Singapore Portfolio: A Pillar of Stability
In Singapore, VivoCity showcased remarkable rent reversion growth of 16.9%, while Mapletree Business City (MBC) grew by 2.0%, and other Singapore assets rose by 8.3%. These gains offset the negative rent reversions of approximately 10% in overseas markets. VivoCity also experienced a 3.7% YoY growth in gross property income over the first nine months of FY25, contributing significantly to MPACT’s stable performance.
Overseas Challenges
The overseas portfolio, particularly in China and Japan, faced significant headwinds. Festival Walk in Hong Kong saw a 7.2% decline in rent reversions, and tenant sales dipped by 9.3% YoY. Japan properties reported a sharp 21.1% YoY revenue drop, reflecting a challenging market environment.
Outlook and Recommendation
The report highlighted that MPACT’s attractive FY25E DPU yield of 6.9% is overshadowed by uncertainties in its overseas portfolio and potential higher costs of debt. The target price has been revised to SGD 1.22, down from SGD 1.29, and the recommendation remains at a “HOLD.”

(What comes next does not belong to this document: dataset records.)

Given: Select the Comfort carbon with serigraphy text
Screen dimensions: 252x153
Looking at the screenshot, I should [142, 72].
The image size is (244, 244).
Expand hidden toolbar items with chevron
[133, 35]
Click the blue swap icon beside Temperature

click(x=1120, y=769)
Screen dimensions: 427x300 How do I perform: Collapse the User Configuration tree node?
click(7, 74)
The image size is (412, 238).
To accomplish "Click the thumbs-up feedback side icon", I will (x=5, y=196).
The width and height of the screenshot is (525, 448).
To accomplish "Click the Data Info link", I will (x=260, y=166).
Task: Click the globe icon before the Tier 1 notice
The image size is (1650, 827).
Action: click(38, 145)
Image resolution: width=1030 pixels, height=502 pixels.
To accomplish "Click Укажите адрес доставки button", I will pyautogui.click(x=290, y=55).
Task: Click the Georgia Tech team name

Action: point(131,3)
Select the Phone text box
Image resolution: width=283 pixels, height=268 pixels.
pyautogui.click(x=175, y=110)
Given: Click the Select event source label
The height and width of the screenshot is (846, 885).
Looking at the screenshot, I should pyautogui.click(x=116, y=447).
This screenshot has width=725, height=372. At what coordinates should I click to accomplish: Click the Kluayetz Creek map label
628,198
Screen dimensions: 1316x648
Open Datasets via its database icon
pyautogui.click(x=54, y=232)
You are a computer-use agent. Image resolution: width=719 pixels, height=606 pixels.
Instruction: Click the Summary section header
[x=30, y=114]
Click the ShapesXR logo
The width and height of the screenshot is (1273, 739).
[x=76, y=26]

Value Proposition and Risks
MPACT’s value proposition lies in its diversified portfolio of retail, office, and business park properties across Asia. With a robust asset base of SGD 16.9 billion and flagship properties like VivoCity and MBC, it ranks among Asia’s top 10 largest REITs.
Key Risks
- Non-renewal of anchor leases in China, Japan, and Singapore.
- Weaker rent reversions in Hong Kong.
- Prolonged sluggish demand in overseas markets.
- Potential rise in interest rates, increasing borrowing costs.
Environmental, Social, and Governance (ESG) Initiatives
MPACT has emphasized sustainability, with properties like VivoCity achieving the highest BCA Green Mark Platinum certification. The REIT secured its first SGD 670 million green loan to fund the MBC II acquisition and has set annual energy and water intensity reduction targets.
Historical Financial Performance
MPACT has demonstrated strong financial growth in recent years, driven by strategic acquisitions and asset enhancements. However, FY25 sees a contraction in growth due to overseas headwinds.
Key Financial Metrics
- Revenue growth: 65.4% in FY23 but projected to decline by 5.3% in FY25.
- NPI margins: Stable at approximately 75% across FY23 to FY27.
- DPU yield: Expected to stabilize at 7.0% in FY26 and FY27.
Debt Management
MPACT’s debt-to-assets ratio of 0.38 in FY25 reflects prudent financial management. The REIT’s focus remains on maintaining a stable cost of debt and aggregate leverage ratio.
Conclusion
Mapletree Pan Asia Comm. Trust offers an attractive yield and robust portfolio, but its performance is marred by overseas challenges and higher borrowing costs. While its Singapore assets provide stability, the uncertainties in other markets warrant a cautious approach. Investors are advised to “HOLD” as the REIT navigates these headwinds, with a revised target price of SGD 1.22.